WHAT IS NEEDED:
Scan the listing below for the word "Enable" and copy every line where it occurs.

%%

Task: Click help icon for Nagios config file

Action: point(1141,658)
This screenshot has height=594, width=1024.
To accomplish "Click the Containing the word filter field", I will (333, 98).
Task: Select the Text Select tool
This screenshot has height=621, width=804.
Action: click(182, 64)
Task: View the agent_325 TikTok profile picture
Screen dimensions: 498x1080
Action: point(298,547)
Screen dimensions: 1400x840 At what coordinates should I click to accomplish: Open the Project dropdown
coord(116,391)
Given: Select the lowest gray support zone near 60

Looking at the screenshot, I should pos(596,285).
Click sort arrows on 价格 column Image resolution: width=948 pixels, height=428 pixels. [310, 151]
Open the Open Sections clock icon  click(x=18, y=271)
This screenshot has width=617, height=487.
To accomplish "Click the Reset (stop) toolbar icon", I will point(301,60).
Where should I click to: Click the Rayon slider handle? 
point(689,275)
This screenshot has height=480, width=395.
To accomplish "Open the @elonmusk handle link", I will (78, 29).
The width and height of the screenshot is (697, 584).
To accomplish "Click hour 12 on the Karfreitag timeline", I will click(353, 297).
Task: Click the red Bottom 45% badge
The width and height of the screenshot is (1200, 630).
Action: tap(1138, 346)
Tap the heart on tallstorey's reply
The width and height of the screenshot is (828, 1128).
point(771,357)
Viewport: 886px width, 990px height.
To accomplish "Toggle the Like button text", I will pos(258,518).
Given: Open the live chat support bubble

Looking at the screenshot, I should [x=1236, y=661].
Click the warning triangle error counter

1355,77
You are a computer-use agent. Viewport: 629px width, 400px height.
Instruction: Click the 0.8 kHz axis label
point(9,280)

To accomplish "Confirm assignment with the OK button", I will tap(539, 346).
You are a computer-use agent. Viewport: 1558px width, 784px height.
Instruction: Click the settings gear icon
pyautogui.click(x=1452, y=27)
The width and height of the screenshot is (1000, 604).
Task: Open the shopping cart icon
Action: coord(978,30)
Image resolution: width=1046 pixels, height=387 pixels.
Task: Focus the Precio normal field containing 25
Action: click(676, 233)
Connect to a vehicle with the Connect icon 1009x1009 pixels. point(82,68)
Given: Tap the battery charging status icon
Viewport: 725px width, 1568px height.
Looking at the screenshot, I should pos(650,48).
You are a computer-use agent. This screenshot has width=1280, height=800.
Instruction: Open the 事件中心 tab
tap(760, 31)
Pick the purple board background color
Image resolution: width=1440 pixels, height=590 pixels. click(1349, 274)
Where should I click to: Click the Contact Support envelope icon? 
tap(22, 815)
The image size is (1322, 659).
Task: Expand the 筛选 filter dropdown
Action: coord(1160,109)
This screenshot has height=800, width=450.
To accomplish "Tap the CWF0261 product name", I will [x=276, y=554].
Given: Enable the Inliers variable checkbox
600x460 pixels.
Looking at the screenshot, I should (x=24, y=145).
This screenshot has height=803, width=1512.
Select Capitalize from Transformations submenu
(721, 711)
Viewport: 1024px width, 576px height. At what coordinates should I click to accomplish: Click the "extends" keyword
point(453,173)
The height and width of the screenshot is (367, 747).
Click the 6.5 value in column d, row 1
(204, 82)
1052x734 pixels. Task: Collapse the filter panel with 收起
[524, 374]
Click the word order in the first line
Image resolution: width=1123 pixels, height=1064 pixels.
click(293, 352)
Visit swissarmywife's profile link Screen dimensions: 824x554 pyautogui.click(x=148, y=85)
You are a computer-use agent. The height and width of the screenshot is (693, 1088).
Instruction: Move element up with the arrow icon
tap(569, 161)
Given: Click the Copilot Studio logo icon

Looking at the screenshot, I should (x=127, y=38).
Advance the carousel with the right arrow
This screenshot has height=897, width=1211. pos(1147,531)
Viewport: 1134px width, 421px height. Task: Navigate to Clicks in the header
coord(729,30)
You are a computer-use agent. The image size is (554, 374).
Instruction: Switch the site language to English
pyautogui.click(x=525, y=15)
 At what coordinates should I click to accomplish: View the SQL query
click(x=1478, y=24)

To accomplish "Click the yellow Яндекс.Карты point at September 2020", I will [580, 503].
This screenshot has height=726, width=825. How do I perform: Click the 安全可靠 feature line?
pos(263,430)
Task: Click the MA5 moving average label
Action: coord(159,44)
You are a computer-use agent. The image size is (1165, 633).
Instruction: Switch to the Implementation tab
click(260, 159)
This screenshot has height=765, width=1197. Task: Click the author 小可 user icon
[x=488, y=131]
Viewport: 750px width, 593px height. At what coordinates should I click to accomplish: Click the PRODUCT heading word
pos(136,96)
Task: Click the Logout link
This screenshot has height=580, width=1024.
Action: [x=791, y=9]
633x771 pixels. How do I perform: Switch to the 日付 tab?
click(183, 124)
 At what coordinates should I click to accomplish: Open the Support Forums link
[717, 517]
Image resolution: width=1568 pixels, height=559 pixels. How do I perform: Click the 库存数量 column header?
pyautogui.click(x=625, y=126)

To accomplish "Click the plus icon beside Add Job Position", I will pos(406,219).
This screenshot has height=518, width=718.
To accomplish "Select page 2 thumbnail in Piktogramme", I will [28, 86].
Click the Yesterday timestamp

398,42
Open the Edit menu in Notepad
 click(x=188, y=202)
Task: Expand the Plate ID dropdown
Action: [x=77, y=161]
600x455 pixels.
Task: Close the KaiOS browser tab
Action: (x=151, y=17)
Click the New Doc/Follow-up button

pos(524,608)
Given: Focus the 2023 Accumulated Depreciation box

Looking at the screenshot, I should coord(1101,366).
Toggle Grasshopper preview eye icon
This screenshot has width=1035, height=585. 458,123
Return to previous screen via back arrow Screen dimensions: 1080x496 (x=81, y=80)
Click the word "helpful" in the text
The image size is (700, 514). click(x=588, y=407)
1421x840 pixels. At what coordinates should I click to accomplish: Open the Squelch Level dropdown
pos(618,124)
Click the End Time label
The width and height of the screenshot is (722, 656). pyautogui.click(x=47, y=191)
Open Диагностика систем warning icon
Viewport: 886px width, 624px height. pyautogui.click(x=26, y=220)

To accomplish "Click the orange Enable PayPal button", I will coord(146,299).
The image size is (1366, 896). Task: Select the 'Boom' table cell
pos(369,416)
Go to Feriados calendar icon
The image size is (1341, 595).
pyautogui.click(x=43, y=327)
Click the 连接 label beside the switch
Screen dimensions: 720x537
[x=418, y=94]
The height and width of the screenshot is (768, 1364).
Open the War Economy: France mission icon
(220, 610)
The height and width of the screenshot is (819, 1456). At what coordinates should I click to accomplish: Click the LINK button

%%

YOUR SOLUTION:
Given: Enable the Inliers variable checkbox
To accomplish "Click the orange Enable PayPal button", I will coord(146,299).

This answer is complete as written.